### Requirements:
Copy the material from the line with "Tap the word PIANA in the title" through the end, swapping "company logo" for "brand logo" and keeping everything else the same. Give only those lines, and leave the pictures out.

○ ○ ○ ○

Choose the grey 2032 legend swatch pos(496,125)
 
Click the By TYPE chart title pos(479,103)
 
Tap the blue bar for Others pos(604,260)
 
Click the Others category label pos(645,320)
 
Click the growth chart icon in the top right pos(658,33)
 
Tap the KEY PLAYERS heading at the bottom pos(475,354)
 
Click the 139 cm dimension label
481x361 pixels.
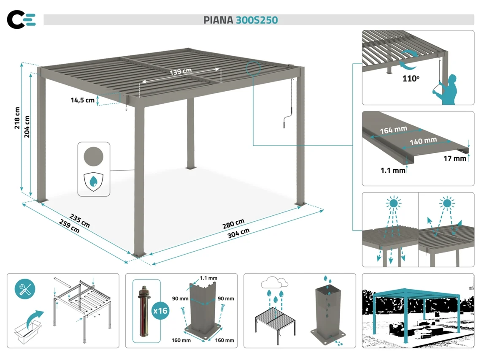tap(181, 72)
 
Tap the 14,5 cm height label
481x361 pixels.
tap(83, 100)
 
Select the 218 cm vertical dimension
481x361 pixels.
tap(17, 117)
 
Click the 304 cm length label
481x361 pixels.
tap(238, 233)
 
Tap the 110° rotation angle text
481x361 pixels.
tap(411, 78)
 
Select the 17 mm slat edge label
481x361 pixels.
tap(454, 158)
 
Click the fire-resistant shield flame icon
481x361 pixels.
tap(93, 182)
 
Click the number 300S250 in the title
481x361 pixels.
tap(257, 20)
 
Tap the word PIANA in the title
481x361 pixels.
tap(219, 20)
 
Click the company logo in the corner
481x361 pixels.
tap(21, 19)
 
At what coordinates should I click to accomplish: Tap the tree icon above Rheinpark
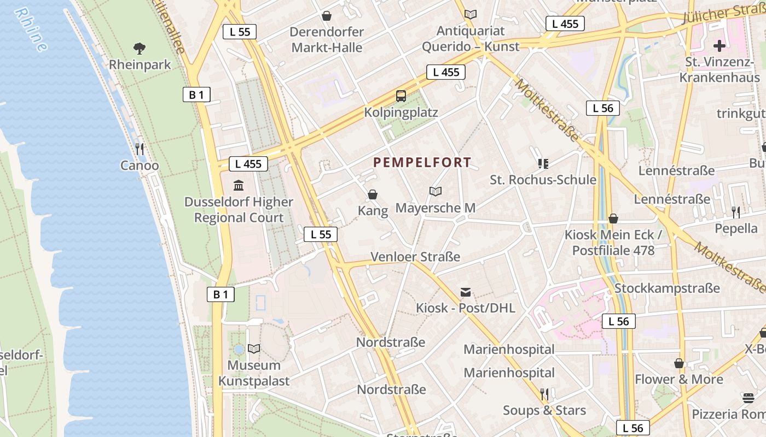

○ ○ ○ ○

### Task answer:
Tap the word PIANA in the title
481x361 pixels.
tap(219, 20)
 
Click the brand logo in the corner
481x361 pixels.
tap(21, 19)
 
At what coordinates should I click to accomplish: Tap the tree icon above Rheinpark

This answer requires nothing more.